Promotor de boxe é suspeito de tráfico internacional e EUA oferecem R$ 25 mi de recompensa

Promotor de boxe é suspeito de tráfico internacional e EUA oferecem R$ 25 mi de recompensa

O notório promotor de boxe Daniel Kinahan é suspeito de comandar um cartel irlandês de tráfico internacional de armas e drogas. Atualmente, ele vive em autoexílio em Dubai, nos Emirados Árabes Unidos. Desde o mês passado, os Estados Unidos ofereceram uma recompensa de US$ 5 milhões (cerca de R$ 25 milhões) por informações que ajudem a prendê-lo. As informações são do UOL.

Conforme a Justiça irlandesa, o crime faz parte da família Kinahan. O pai de Daniel, Christy Kinahan, foi detido pela primeira vez em 1987 por posse de heroína avaliada em 117 mil libras esterlinas. Depois, ele se mudou para a Espanha, onde estabeleceu rotas para a Colômbia e se tornou um intermediário para revender drogas aos cartéis da Europa.

Foi assim que nasceu o Cartel Kinahan, nos anos 2000. Atualmente, segundo a Justiça irlandesa, os negócios são comandados por Daniel, que tem como braço direito o irmão mais novo, Christopher Kinahan Jr.

Em 2012, Daniel se tornou empresário do ramo de boxe e fundou uma empresa, hoje chamada de MTK Global.

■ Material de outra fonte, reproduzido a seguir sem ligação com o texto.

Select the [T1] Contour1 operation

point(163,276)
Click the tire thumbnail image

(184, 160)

Depois de um período, ela teve um crescimento astronômico e chegou a trabalhar com 250 boxeadores no mundo inteiro.

Depois do anúncio de recompensa para Daniel, a MTK Global fechou inesperadamente. Questionada, ela afirmou que Kinahan não atuava na empresa desde 2017.

No entanto, o advogado que representa Daniel Kinahan informou à TV britânica BBC que o seu cliente dava “conselhos pessoais a um número de boxeadores agenciados (pela MTK) e também a boxeadores de outras companhias”.

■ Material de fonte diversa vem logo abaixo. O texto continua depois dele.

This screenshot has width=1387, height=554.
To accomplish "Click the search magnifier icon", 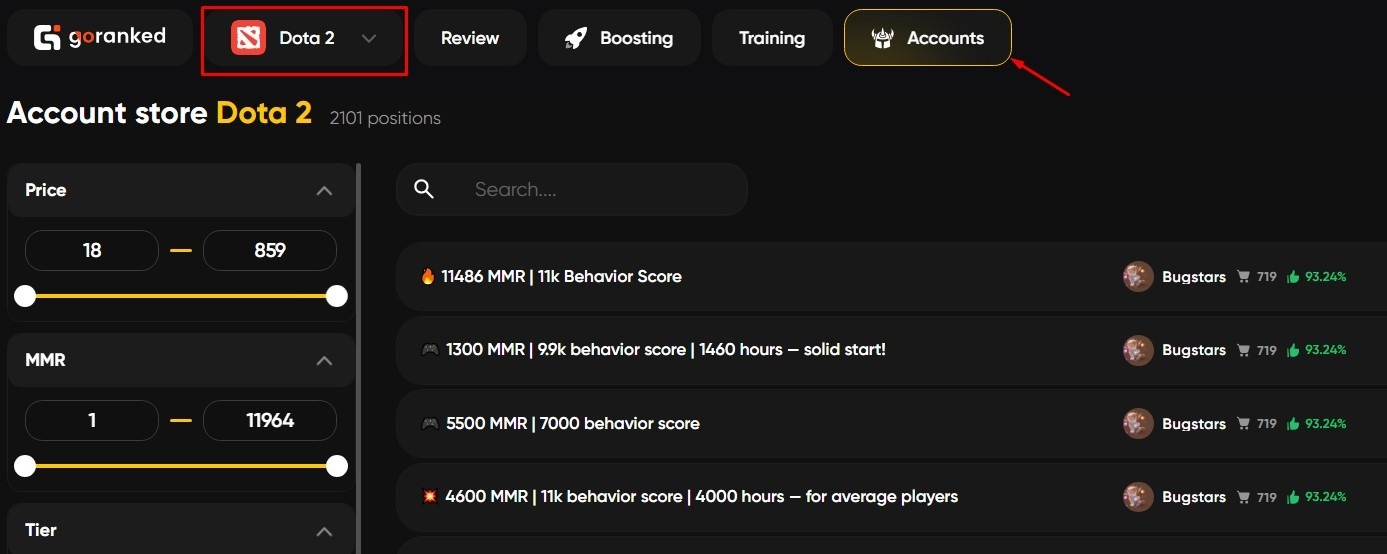I will (424, 189).
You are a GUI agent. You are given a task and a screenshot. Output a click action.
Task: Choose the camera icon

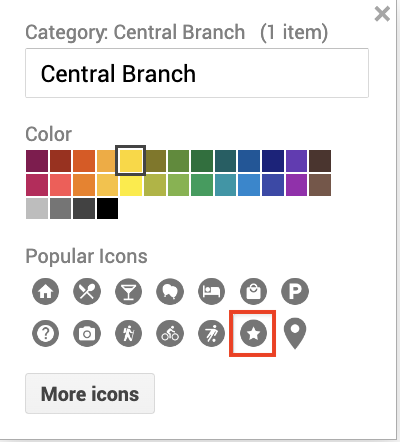87,333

Os negócios da família Kinahan fizeram com que Daniel fosse alvo de pelo menos dois atendados em uma disputa entre gangues. Em 2016, ele estava em um hotel de Dubai e teve de pular pela janela para não ser morto durante um tiroteio.

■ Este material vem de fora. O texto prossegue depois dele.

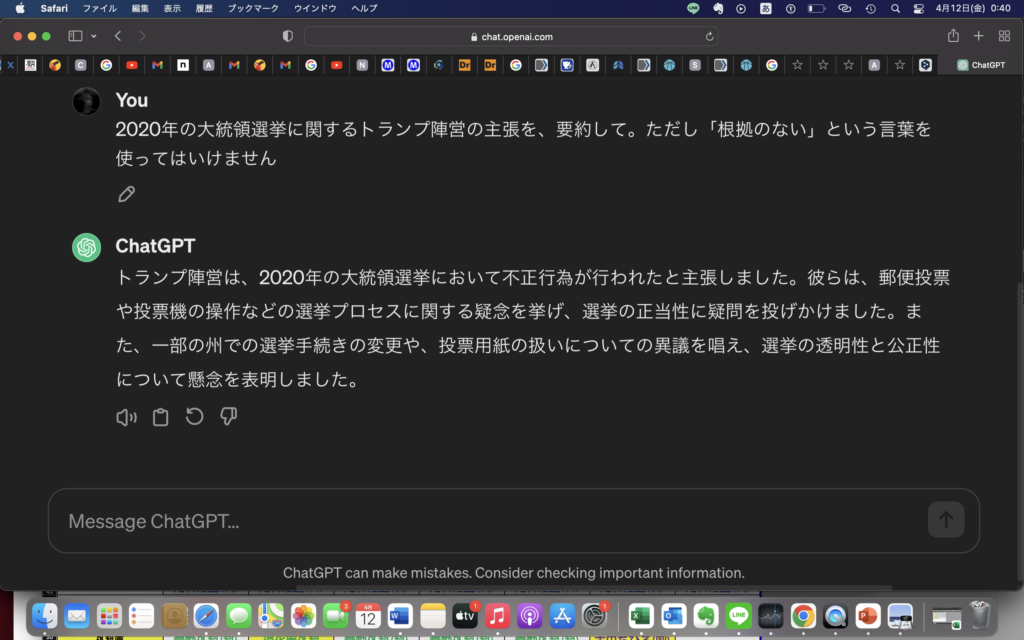
Task: Regenerate the ChatGPT response
Action: pos(194,416)
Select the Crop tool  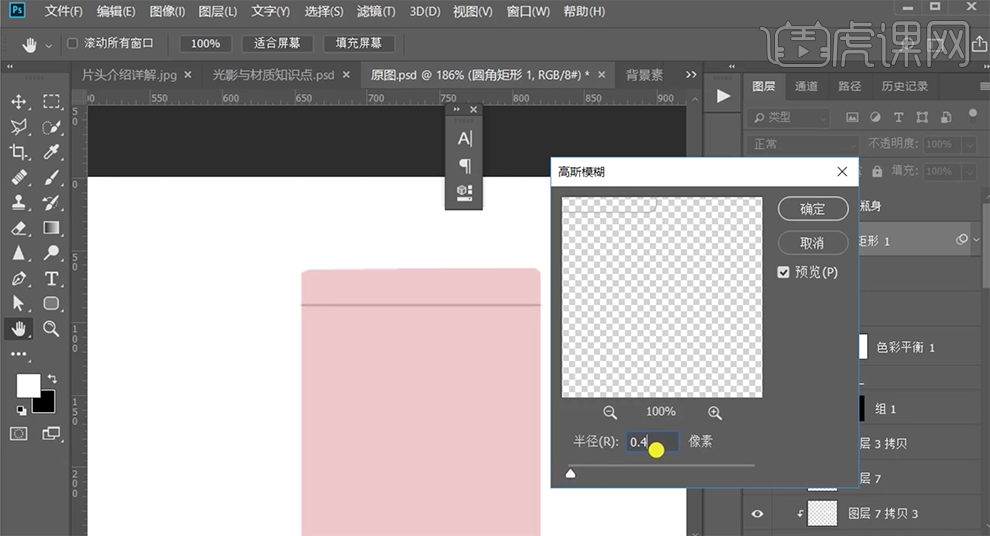pos(18,152)
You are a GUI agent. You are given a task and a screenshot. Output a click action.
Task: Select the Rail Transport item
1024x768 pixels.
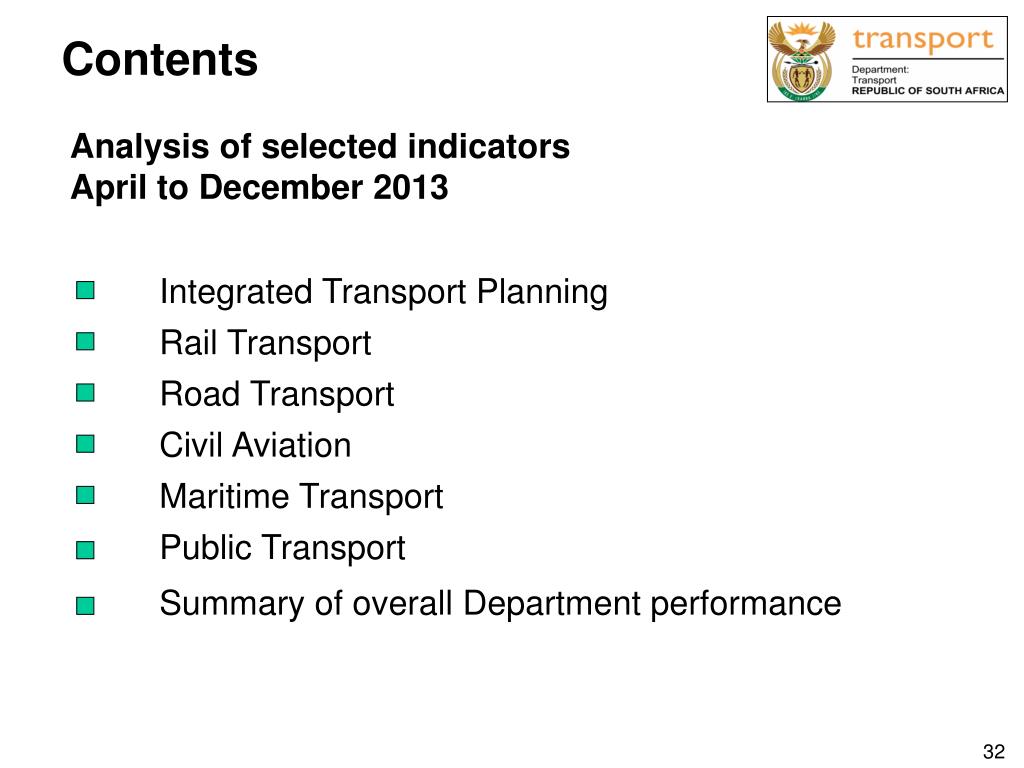point(265,343)
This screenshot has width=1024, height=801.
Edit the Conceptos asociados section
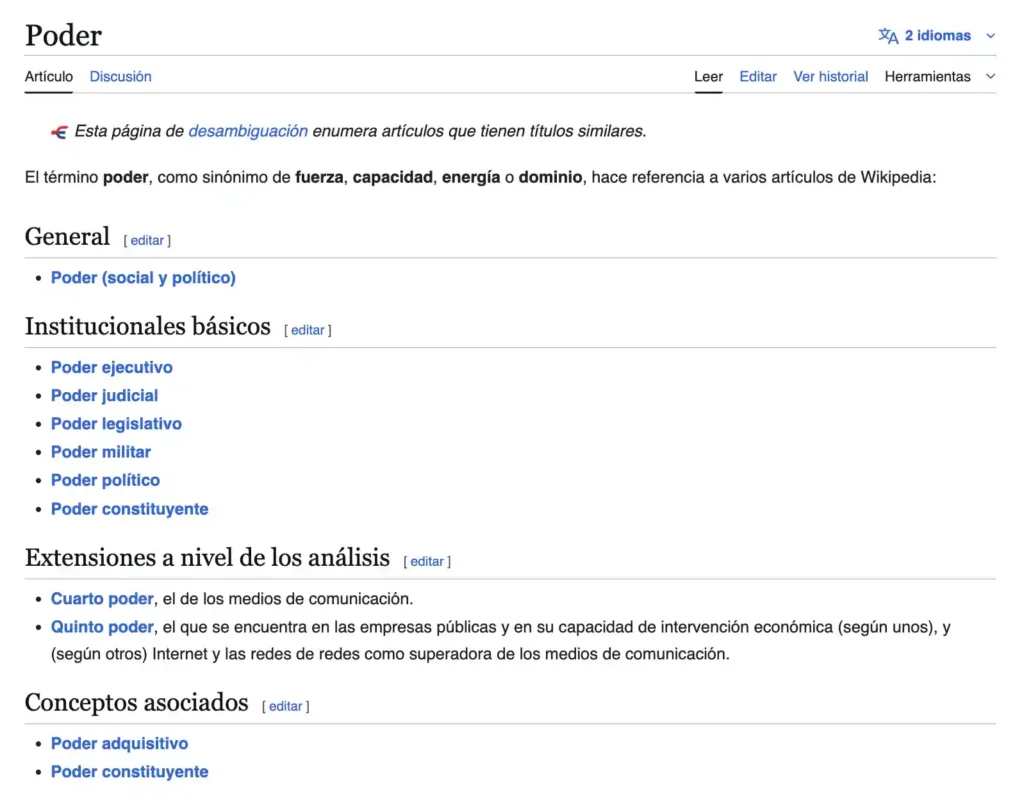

Esse foi um dos motivos que teriam feito com que ele se mudasse para Dubai.

Documentos publicados pelo Consórcio Internacional de Jornalistas Investigativos (ICIJ, sigla em inglês) apontam que Daniel e seus associados mais próximos já abriram empresas em Dubai. Eles também possuem apartamentos e escritórios.

As autoridades americanas afirmam que Daniel e seu irmão Christopher moram na ilha artificial Palm Jumeirah, um dos lugares mais cobiçados do mundo.

Agora, a Justiça irlandesa acredita que o cerco contra a família Kinahan esteja se fechando, já que os EUA são aliados dos Emirados Árabes. No entanto, o país do Oriente Médio não tem colaborado muito e é visto pelos americanos como um “facilitador de atividades ilícitas” do clã Kinahan.

Por isso, os Estados Unidos estão tomando cuidado para não pressionar demais os Emirados Árabes. A recompensa foi uma tentativa americana de derrubar o cartel.